Il n’aura pas fallu beaucoup de temps pour remarquer les changements effectués par les nouveaux maires verts qui ont remporté, dimanche dernier, les élections aux municipales à Lyon, Bordeaux, Strasbourg, Tours, Poitiers, Colombes, Annecy, Besançon et Grenoble. Le secteur de la santé est chamboulé, dès aujourd’hui, “en bien pour nos citoyens, même les pollueurs”, tient à faire savoir un élu municipal vert. Explications.

Publié le 30.06.2020 à 12h27mn. Mis à jour à 12h36mn.

Les écologistes et les produits non-naturels, cela fait deux. Près de 99% médicaments sont donc rayés de la liste des produits vendus dans les villes remportées par les élus écologistes pour qui la défense de l’environnement est le seul point de leur programme électoral. “Ça n’est que le début.
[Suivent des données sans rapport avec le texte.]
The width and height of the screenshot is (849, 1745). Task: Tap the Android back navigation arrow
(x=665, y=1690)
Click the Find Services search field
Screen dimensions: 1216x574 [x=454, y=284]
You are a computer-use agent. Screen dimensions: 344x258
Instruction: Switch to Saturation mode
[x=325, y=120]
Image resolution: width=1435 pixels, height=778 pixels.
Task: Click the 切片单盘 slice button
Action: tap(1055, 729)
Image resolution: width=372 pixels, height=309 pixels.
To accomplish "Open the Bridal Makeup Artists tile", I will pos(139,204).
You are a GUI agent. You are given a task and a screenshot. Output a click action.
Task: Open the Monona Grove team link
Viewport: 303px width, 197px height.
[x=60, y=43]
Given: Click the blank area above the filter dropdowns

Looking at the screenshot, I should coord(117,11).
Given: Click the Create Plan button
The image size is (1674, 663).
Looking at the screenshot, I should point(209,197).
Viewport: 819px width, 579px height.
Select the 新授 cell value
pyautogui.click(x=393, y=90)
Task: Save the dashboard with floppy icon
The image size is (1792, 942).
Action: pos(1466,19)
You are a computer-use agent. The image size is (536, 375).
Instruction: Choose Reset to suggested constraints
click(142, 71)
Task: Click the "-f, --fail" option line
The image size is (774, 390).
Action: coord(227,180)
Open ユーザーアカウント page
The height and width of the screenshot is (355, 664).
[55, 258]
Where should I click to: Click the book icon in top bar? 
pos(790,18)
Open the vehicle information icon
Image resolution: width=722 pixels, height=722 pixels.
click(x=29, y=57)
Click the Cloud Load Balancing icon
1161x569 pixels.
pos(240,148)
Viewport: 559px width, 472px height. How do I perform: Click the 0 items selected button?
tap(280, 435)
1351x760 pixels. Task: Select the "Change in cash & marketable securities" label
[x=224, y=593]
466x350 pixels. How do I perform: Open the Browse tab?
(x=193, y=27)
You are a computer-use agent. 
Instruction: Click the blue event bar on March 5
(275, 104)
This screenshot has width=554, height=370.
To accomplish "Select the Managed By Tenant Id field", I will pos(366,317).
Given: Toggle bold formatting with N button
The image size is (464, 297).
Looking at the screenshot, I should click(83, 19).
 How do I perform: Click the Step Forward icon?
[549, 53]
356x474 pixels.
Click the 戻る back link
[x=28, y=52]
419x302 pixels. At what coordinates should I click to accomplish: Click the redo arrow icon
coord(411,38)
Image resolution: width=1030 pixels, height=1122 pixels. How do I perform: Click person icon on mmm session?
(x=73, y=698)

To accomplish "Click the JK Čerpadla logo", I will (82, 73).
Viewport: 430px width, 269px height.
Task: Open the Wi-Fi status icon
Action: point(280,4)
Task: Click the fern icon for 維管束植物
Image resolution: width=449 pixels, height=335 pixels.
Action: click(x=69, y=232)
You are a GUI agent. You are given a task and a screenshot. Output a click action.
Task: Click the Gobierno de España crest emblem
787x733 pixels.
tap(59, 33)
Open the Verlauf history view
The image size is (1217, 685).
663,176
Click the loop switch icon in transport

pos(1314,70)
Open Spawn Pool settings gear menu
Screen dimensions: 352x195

Les gens n’ont encore rien vu, analyse un fabricant de composants pour centrales nucléaires. Les pharmaciens ont intérêt à se diversifier s’ils ne veulent pas finir sous les ponts, comme moi. Eux, au moins, ils pourront vendre du cannabis. C’est tant mieux pour eux. Ça mettra du beurre bio dans leurs épinards bio.”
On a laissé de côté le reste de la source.